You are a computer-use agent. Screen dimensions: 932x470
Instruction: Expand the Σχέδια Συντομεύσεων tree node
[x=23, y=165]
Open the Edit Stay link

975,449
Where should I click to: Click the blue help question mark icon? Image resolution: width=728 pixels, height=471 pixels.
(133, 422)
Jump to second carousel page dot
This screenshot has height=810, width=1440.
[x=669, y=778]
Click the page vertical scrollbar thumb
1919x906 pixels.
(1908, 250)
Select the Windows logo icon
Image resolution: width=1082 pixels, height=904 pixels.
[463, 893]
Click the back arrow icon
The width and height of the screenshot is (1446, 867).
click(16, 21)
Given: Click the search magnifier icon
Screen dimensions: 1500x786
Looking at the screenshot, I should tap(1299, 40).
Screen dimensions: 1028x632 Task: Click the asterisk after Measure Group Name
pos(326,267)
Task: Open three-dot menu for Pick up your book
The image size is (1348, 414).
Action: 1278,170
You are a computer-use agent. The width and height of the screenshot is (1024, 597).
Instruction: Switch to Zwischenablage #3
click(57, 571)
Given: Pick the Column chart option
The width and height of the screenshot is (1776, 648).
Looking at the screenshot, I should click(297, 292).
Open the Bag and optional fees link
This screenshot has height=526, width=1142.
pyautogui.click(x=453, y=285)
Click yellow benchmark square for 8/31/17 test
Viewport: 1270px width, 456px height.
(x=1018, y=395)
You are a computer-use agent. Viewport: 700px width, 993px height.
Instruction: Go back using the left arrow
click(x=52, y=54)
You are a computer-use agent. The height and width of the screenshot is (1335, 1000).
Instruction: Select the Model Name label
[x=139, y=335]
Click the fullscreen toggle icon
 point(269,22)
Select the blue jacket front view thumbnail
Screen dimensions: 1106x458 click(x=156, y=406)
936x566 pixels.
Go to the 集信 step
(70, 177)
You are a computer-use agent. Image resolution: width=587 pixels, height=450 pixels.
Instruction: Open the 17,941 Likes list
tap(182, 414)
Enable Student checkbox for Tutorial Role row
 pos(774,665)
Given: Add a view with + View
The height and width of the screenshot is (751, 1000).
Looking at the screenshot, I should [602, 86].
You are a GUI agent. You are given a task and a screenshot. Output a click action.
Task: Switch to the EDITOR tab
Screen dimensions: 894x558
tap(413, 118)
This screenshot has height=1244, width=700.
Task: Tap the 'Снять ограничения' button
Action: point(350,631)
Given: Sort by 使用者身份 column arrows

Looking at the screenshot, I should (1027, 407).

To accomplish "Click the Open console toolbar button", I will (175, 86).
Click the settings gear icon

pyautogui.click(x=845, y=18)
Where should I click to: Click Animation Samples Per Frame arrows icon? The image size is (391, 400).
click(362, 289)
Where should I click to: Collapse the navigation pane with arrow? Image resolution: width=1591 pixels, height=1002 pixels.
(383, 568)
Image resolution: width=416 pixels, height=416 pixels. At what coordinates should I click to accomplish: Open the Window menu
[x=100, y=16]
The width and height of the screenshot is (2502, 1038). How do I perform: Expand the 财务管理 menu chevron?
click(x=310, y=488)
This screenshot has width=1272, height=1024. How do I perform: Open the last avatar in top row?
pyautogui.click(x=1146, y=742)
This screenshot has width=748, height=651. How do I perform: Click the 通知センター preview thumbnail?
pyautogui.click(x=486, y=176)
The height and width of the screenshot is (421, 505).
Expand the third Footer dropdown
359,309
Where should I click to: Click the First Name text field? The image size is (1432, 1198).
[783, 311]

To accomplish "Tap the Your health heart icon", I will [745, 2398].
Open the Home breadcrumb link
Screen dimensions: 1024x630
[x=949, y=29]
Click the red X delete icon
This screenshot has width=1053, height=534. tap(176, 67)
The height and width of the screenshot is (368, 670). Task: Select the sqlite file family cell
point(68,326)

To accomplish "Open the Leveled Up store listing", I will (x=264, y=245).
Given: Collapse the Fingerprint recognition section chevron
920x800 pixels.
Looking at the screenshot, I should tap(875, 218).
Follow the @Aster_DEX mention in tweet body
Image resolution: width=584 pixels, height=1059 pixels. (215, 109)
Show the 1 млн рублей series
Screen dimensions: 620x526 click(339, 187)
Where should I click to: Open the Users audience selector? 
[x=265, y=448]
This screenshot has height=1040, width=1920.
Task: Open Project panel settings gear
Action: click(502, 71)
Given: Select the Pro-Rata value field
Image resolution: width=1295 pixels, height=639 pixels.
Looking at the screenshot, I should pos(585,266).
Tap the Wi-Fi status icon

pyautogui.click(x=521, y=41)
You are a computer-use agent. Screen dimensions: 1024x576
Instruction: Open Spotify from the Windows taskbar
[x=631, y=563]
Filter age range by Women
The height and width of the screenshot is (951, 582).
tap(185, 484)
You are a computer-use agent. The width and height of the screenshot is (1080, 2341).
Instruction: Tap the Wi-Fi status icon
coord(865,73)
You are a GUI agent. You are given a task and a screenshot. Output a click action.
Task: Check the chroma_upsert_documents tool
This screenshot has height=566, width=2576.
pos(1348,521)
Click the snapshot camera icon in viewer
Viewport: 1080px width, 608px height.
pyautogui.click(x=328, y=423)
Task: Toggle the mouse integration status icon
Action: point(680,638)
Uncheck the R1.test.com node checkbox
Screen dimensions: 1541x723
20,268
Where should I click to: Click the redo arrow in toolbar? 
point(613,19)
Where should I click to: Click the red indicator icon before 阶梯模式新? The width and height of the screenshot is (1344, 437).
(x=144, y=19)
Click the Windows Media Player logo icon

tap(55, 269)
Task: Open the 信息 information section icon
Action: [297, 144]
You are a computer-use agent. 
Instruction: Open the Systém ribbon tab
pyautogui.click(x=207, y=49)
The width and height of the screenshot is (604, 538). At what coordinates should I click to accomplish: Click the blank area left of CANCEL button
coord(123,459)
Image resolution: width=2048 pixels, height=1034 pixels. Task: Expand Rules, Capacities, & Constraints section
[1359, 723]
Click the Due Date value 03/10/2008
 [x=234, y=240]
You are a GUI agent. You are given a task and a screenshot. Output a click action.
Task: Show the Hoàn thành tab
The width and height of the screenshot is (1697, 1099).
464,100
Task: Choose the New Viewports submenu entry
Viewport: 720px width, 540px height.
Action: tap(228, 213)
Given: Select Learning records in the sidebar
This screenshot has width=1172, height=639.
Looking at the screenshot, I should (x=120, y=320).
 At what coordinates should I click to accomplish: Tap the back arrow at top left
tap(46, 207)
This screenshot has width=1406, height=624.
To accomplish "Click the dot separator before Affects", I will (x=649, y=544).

·····

- **EXERCISE AIM**
Find the word "agent" in the data and copy out each line where it turns up.

- **RESULT**
You are a computer-use agent. Screen dimensions: 932x470
You are a computer-use agent. The width and height of the screenshot is (1024, 597).
You are a computer-use agent. Viewport: 700px width, 993px height.
You are a computer-use agent. The height and width of the screenshot is (1335, 1000).
You are a computer-use agent. Image resolution: width=587 pixels, height=450 pixels.
You are a GUI agent. You are given a task and a screenshot. Output a click action.
You are a computer-use agent. Screen dimensions: 1024x576
You are a computer-use agent. The width and height of the screenshot is (1080, 2341).
You are a GUI agent. You are given a task and a screenshot. Output a click action.
You are a computer-use agent. 
You are a GUI agent. You are given a task and a screenshot. Output a click action.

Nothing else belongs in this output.